▸ **Your goal**: Below is a listing. Write out exactly its lines between the one holding "You are a computer-use" and the one holding "Instruction: Click the up arrow in Nike row", inclusive.

▸ **Data records**:
┄┄┄┄┄┄┄┄┄┄┄┄┄┄┄┄┄┄┄┄

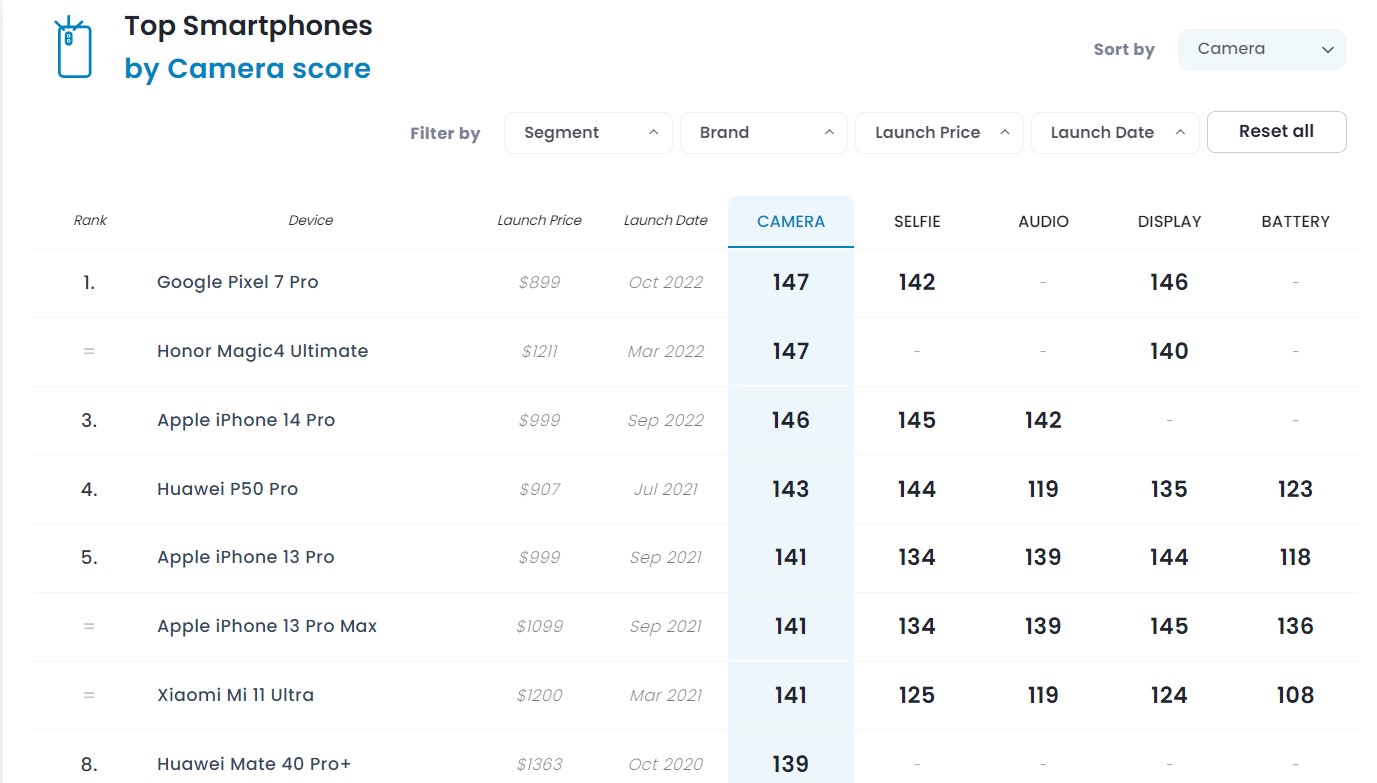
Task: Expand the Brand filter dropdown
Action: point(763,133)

┄┄┄┄┄┄┄┄┄┄┄┄┄┄┄┄┄┄┄┄

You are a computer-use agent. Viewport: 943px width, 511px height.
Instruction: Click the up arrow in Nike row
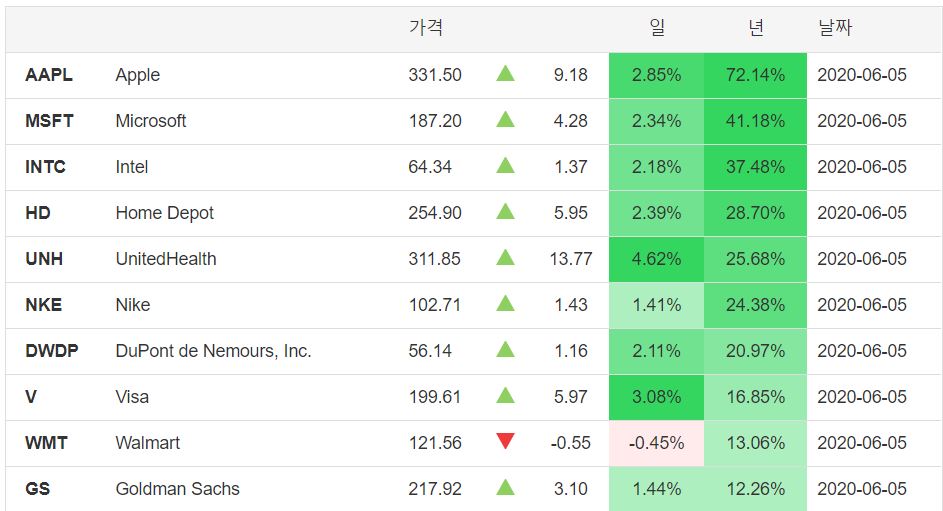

┄┄┄┄┄┄┄┄┄┄┄┄┄┄┄┄┄┄┄┄

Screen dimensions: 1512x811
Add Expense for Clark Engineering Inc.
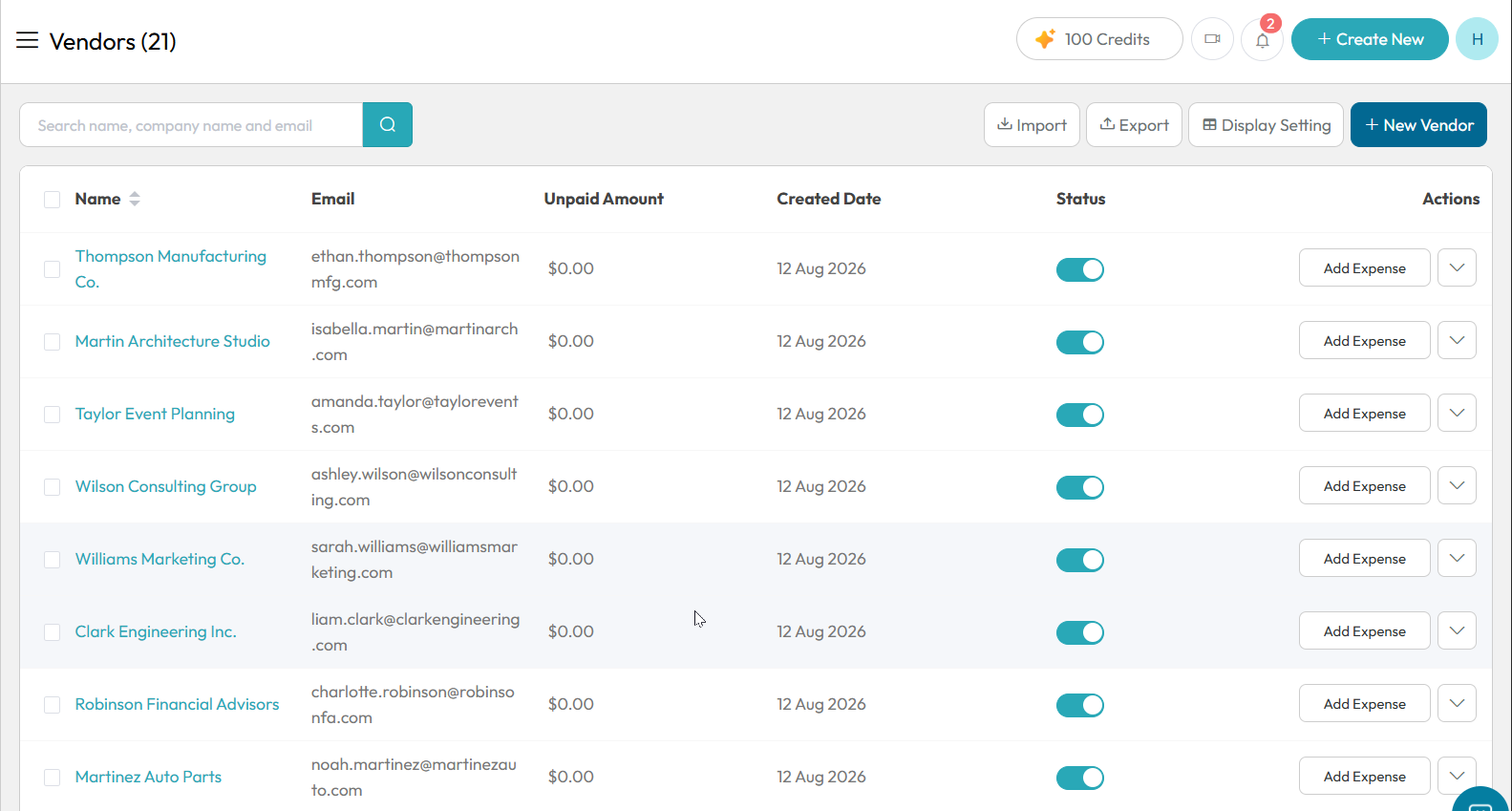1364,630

┄┄┄┄┄┄┄┄┄┄┄┄┄┄┄┄┄┄┄┄

▸ **Result for this task**:
You are a computer-use agent. Viewport: 943px width, 511px height.
Instruction: Click the up arrow in Nike row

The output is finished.